Treatment of a biceps tear depends on the severity of the injury. The muscle will usually heal over time with no corrective surgery. Applying cold pressure and using anti-inflammatory medications will ease pain and reduce swelling. More severe injuries require surgery and post-op physical therapy to regain strength and functionality in the muscle. Corrective surgeries of this nature are typically reserved for elite athletes who rely on a complete recovery. Older patients will be treated by long head bicep tenotomy almost without exception.

==Prognosis==
Prognosis is dependent on the site of tendon rupture. Proximal tendon ruptures usually allow for a non-operative treatment course with minimal deficits in shoulder flexion, flexion at the elbow, and forearm supination.

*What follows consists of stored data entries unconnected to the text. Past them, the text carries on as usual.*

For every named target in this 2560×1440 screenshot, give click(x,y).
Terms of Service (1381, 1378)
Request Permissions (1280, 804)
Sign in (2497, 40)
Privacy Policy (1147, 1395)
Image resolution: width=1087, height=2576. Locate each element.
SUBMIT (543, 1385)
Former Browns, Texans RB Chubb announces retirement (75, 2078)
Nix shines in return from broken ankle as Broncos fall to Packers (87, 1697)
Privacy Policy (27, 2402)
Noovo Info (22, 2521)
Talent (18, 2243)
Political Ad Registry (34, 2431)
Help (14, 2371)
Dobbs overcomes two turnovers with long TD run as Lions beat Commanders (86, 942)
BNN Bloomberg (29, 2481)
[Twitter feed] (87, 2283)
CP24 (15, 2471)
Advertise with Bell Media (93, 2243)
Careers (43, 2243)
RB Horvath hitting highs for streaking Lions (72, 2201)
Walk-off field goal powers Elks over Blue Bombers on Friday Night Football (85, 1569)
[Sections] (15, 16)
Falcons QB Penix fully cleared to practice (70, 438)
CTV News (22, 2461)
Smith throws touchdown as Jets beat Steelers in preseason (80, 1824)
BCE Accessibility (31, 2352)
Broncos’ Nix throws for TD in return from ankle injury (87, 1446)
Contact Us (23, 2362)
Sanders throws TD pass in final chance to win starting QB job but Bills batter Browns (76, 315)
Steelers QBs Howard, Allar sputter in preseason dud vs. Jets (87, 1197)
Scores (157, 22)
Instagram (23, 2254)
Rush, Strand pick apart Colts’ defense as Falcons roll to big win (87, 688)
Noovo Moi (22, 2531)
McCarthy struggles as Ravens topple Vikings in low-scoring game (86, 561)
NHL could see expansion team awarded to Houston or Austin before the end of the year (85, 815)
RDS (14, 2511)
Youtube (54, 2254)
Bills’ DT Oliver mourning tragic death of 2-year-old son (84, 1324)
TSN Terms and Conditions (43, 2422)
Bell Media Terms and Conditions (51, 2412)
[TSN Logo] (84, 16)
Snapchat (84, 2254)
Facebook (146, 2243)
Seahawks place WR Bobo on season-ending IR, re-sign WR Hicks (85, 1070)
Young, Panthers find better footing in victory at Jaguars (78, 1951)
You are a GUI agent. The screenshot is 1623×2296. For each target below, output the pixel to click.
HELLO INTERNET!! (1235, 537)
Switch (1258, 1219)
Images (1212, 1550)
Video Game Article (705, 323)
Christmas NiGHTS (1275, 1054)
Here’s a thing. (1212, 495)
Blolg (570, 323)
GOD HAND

Distal tendon ruptures often require operative treatment, and can still cause persistent loss of function with regard to flexion at the elbow and forearm supination, especially for chronic cases with significant retraction of the tendon. As mentioned above, distal tendon ruptures are more common in athletes. Athletes who have sustained this injury return to athletics at a high rate regardless of the surgical technique or rehabilitation program. A few reviews have shown that return to activity is independent of surgical approach, athlete age, steroid use, and rehabilitation program. Other reviews have shown that surgical approach does affect time to return to sport. Nonoperative management of distal tendon ruptures results in inferior strength and endurance in flexion at the elbow and forearm supination.